Lors de l’élection du Rwanda au Conseil de sécurité des Nations Unies, l’occasion fut une fois de plus donnée de constater à quel point l’actuelle politique étrangère de la Belgique se situait à
mille lieux de celle du valeureux Paul Henri Spaak. La Belgique s’est ainsi abstenue de voter pour ou contre le Rwanda. Certes pour marquer le coup, mais démontrant ouvertement une impuissance consécutive à un manque d’audace.
Le cas de la famille Chebeya
Tout le monde se souvient de l’affaire Chebeya, du nom de ce célèbre militant des droits de l’homme congolais assassiné dans les locaux de la police kinoise. Suite aux menaces dont faisaient l’objet sa femme et ses enfants après sa disparition, l’État belge qui s’était particulièrement montré sensible à cette disparition avait été sollicité afin d’accorder asile et protection à ceux-ci.

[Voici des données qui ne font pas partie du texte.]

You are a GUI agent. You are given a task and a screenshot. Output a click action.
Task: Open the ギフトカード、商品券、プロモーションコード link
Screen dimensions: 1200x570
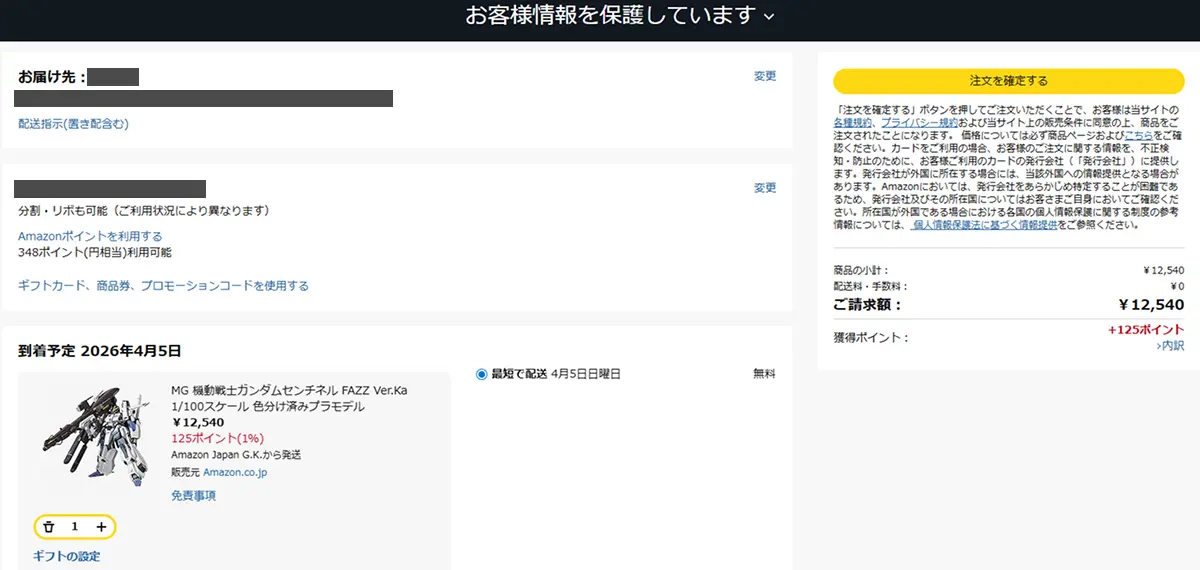(x=163, y=286)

Un refus cinglant de la Belgique contraignit la veuve éplorée à se tourner vers le Canada qui ne manifesta aucune objection à accueillir sur son territoire cette famille cruellement frappée par le sort. Et détail complètement surréaliste, la Belgique a refusé que le vol transportant la famille Chebeya à destination du Canada ne fasse escale sur son térritoire. Comment ? Pourquoi?

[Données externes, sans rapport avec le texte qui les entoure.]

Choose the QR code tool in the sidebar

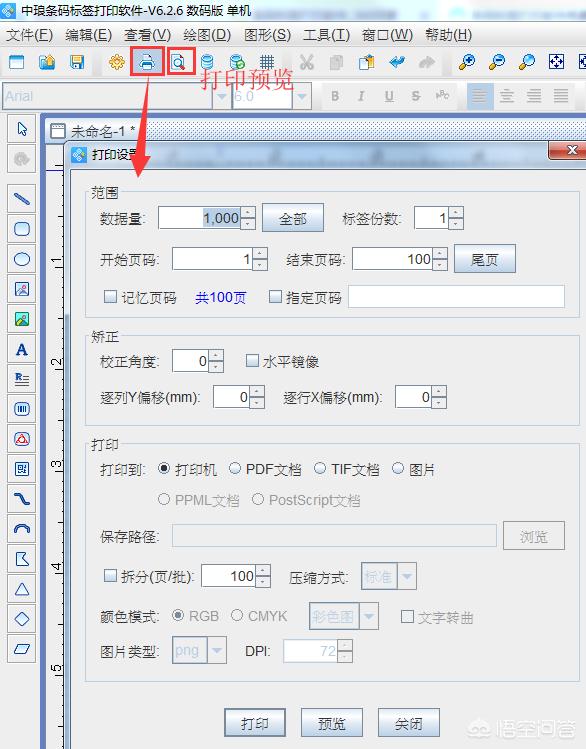[22, 469]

Rien ne saurait mieux résumer cette politique que la phrase de l’écrivain Belgo-argentin Julio Coltazar : « la lâcheté tend à projeter sur les autres la responsabilité qu’on refuse d’assumer »
Le cas paradoxal du docteur Mukwege
Si la politique étrangère de la Belgique était une dissertation, pour sûr la remarque « manque de cohérence » de différents paragraphes allait orienter négativement sa cotation.
Dans le cas du Docteur Mukwege, véritable héros des temps modernes, qui s’est donné pour mission de réparer les appareils génitaux des femmes victimes d’agressions, la Belgique s’est particulièrement montrée bienveillante, tantôt finançant l’hôpital Panzi qui accueille les patientes du docteur Mukwege, quelquefois lui octroyant à titre personnel des prestigieux prix honorifiques. Démontrant implicitement par-là que toutes les actions de la Belgique s’inscrivent dans une politique bien définie mais volontairement opacifiée. La récente tentative d’assassinat du docteur Mukwege dans sa résidence à Bukavu a montré à quel point la Belgique pouvait être réactive si elle le voulait vraiment. Sans doute la nécessité de paraître cohérent avec ses propres principes doit se compléter à l’exigence de garantir ses intérêts nationaux.
Plus qu’une politique de la peur, la politique de la Belgique au Congo semble se baser sur la sournoiserie, soufflant tantôt le chaud, tantôt le froid, tantôt le tiède. La technique consiste à maintenir le statu quo tout en ne se mouillant pas trop et continuant à tirer profit comme si de rien n’était.
La question est de savoir jusqu’à quand cette politique sera d’application.